— start of Text extract —

System for cooling a circuit of a first fluid of a turbomachine

Abstract

A cooling system for cooling a circuit of a first fluid of a turbomachine, the cooling system including a refrigerant fluid circuit including a first heat exchanger for exchanging heat between the refrigerant fluid and air, a second heat exchanger for exchanging heat between the refrigerant fluid and the first fluid, an expander located downstream from the first heat exchanger and upstream from the second heat exchanger in the flow direction of the refrigerant fluid, and a compressor located downstream from the second heat exchanger and upstream from the first heat exchanger; the cooling system further includes a third heat exchanger of the first fluid and air type.

Claims

1. A cooling system for cooling a circuit of a first fluid of a turbomachine, the cooling system including a refrigerant fluid circuit comprising: a first heat exchanger configured to exchange heat between the refrigerant fluid and air; a second heat exchanger configured to exchange heat between the refrigerant fluid and the first fluid, the first fluid comprising oil; an expander located downstream from the first heat exchanger and upstream from the second heat exchanger in the flow direction of the refrigerant fluid; and a compressor located downstream from the second heat exchanger and upstream from the first heat exchanger; wherein the cooling system further comprises a third heat exchanger of the first fluid and air type.

— end of Text extract —

Work to do:
A: Sum up the cooling system patent text in two sentences.
B: Take the cooling system patent text further, starting right after its first claim.
The lines that come next play no part in this work.

— start of Items —

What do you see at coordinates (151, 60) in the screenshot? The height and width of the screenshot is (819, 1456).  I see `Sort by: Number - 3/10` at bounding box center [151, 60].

— end of Items —
— start of Items —

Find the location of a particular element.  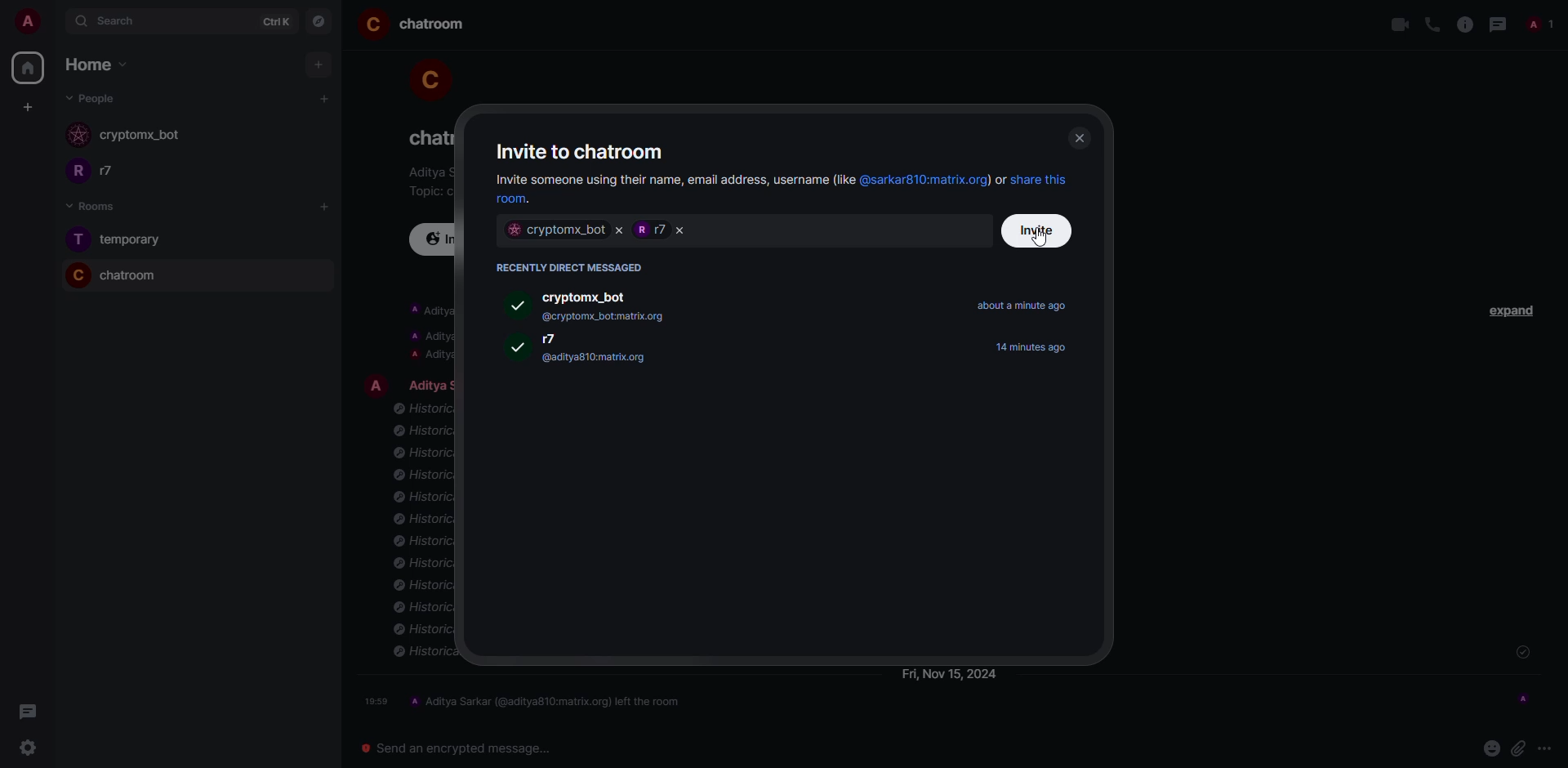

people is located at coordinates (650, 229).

— end of Items —

Answers given:
A: The cooling system patent text describes a system for cooling a circuit of a first fluid of a turbomachine, built around a refrigerant circuit with a first heat exchanger between the refrigerant and air, a second between the refrigerant and the first fluid, an expander between the first and second exchangers, and a compressor between the second and first. The system also has a third heat exchanger of the first fluid and air type, and the claim states that the first fluid comprises oil.

B:
2. The cooling system according to claim 1, wherein the third heat exchanger is located downstream from the refrigerant fluid circuit in the flow direction of the first fluid in the circuit.

3. The cooling system according to claim 1, wherein it further comprises actuator means configured to interrupt the operation of the refrigerant fluid circuit.

4. The cooling system according to claim 1, wherein the air comes from a secondary stream flow passage of the turbomachine.

5. The cooling system according to claim 4, wherein at least one of the first and third heat exchangers is configured to be arranged in said secondary stream flow passage of the turbomachine.

6. The cooling system according to claim 1, wherein at least one of the elements selected from the second heat exchanger, the expander, and the compressor is configured to be arranged in a nacelle of the turbomachine.

7. A turbomachine including an oil circuit and a cooling system according to claim 1, wherein the cooling system is configured to dissipate heat power generated by the oil of the oil circuit.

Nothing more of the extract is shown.